→ **Your task**
Please output the records below word for word and omit the pictures.

<<<<

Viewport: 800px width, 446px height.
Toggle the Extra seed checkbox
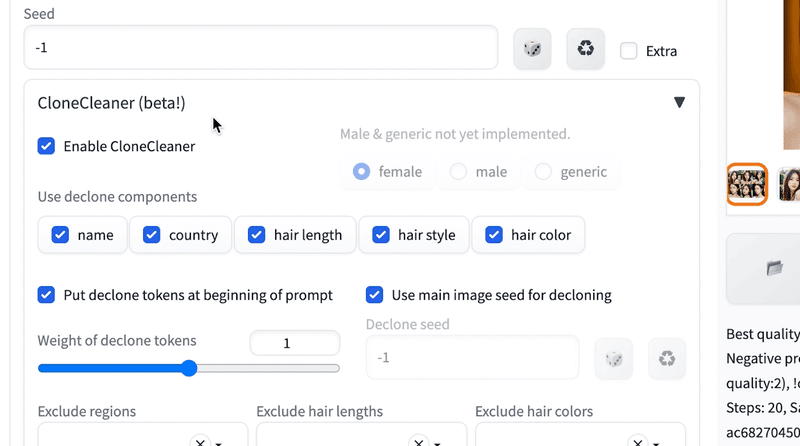click(x=629, y=51)
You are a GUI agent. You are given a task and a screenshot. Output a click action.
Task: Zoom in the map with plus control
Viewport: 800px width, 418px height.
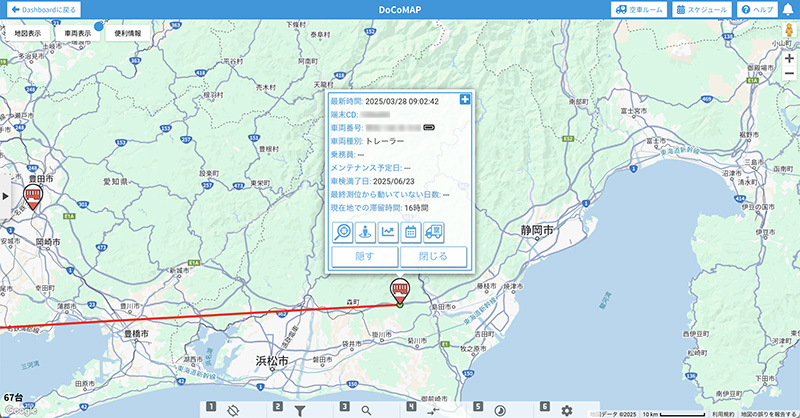tap(789, 58)
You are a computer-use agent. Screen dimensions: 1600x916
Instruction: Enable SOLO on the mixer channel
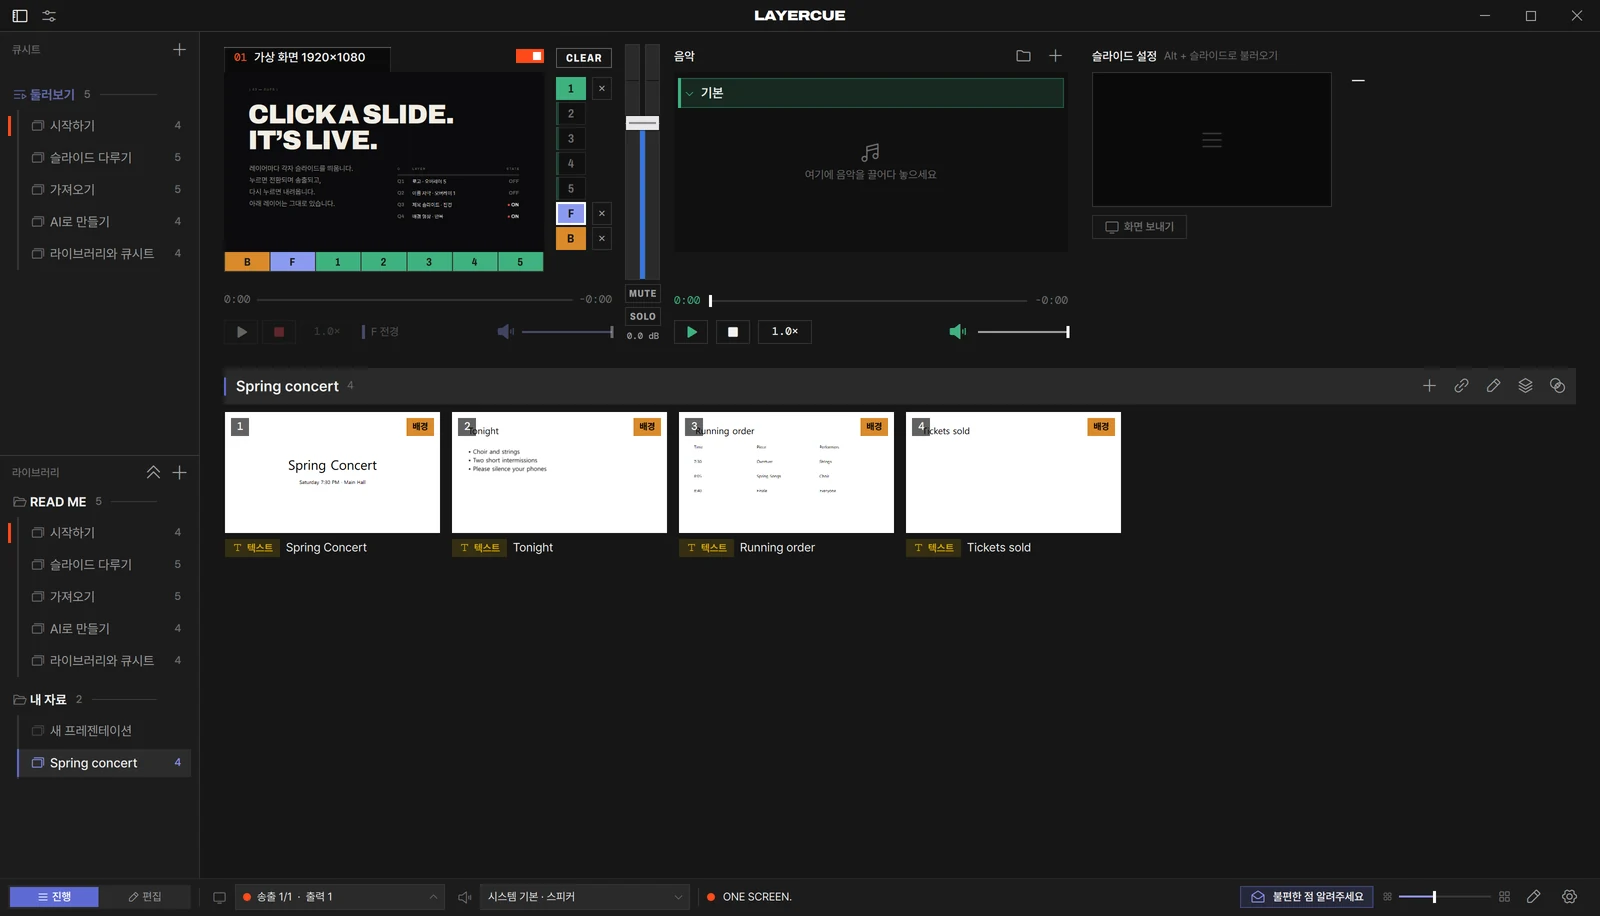pos(643,316)
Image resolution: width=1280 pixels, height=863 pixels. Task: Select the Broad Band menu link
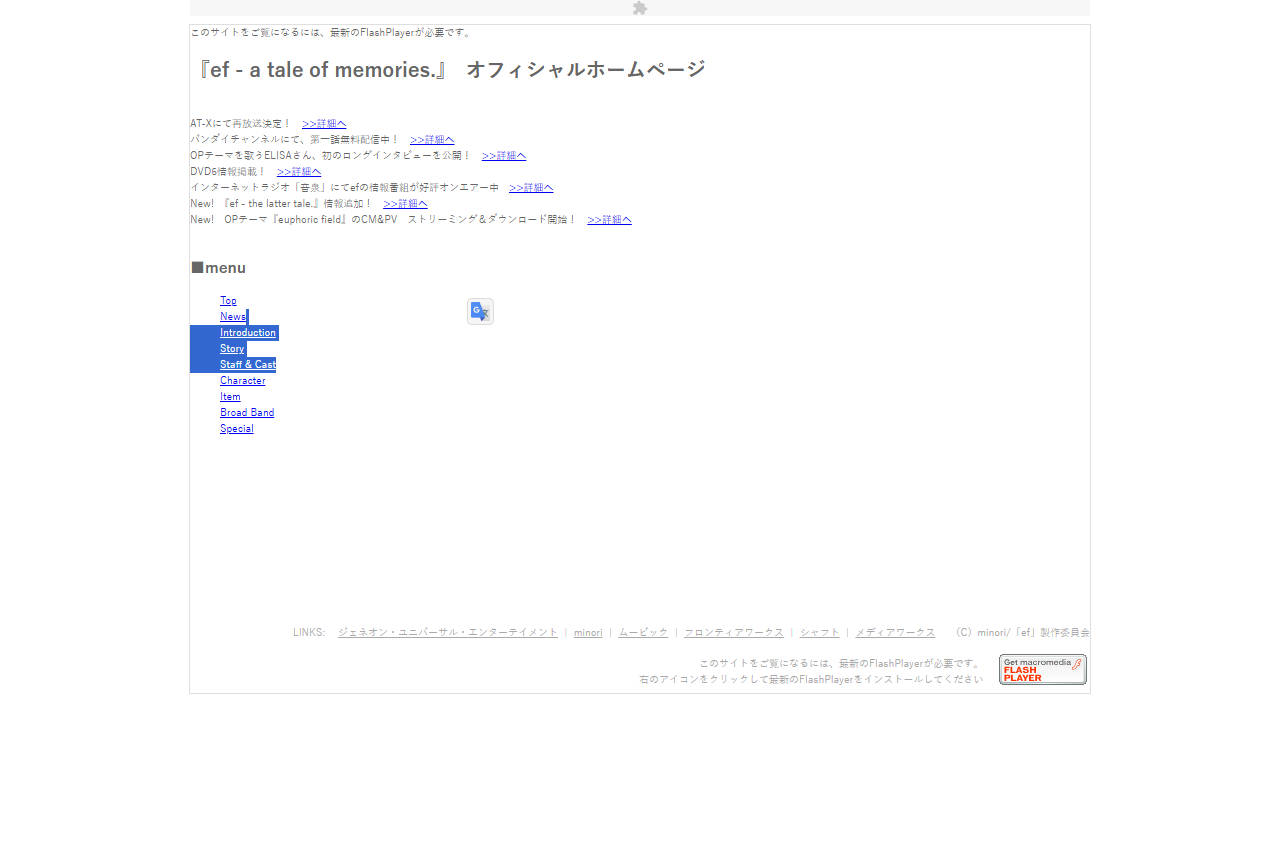point(246,412)
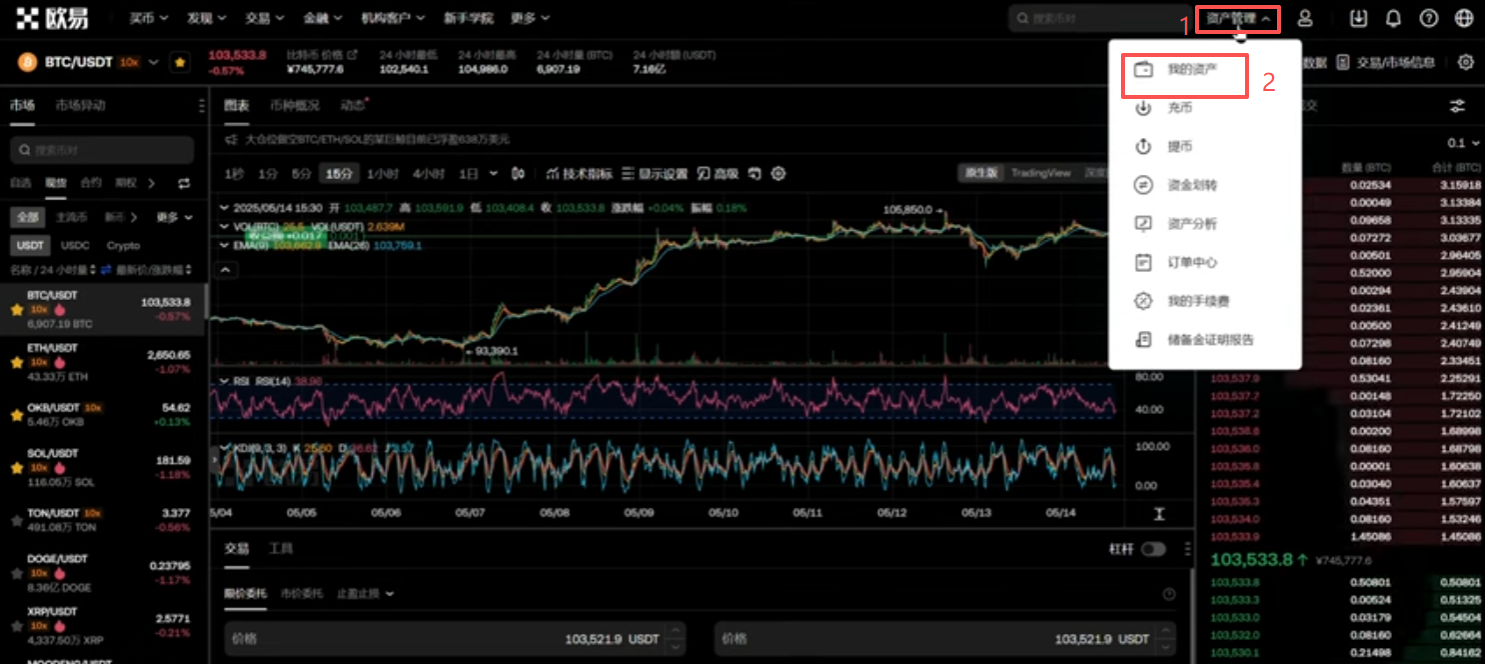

>>>>

→ **Output below**
Viewport: 800px width, 446px height.
Toggle the Extra seed checkbox
click(x=629, y=51)
You are a GUI agent. You are given a task and a screenshot. Output a click action.
Task: Zoom in the map with plus control
Viewport: 800px width, 418px height.
tap(789, 58)
You are a computer-use agent. Screen dimensions: 1600x916
Instruction: Enable SOLO on the mixer channel
pos(643,316)
Image resolution: width=1280 pixels, height=863 pixels. Task: Select the Broad Band menu link
point(246,412)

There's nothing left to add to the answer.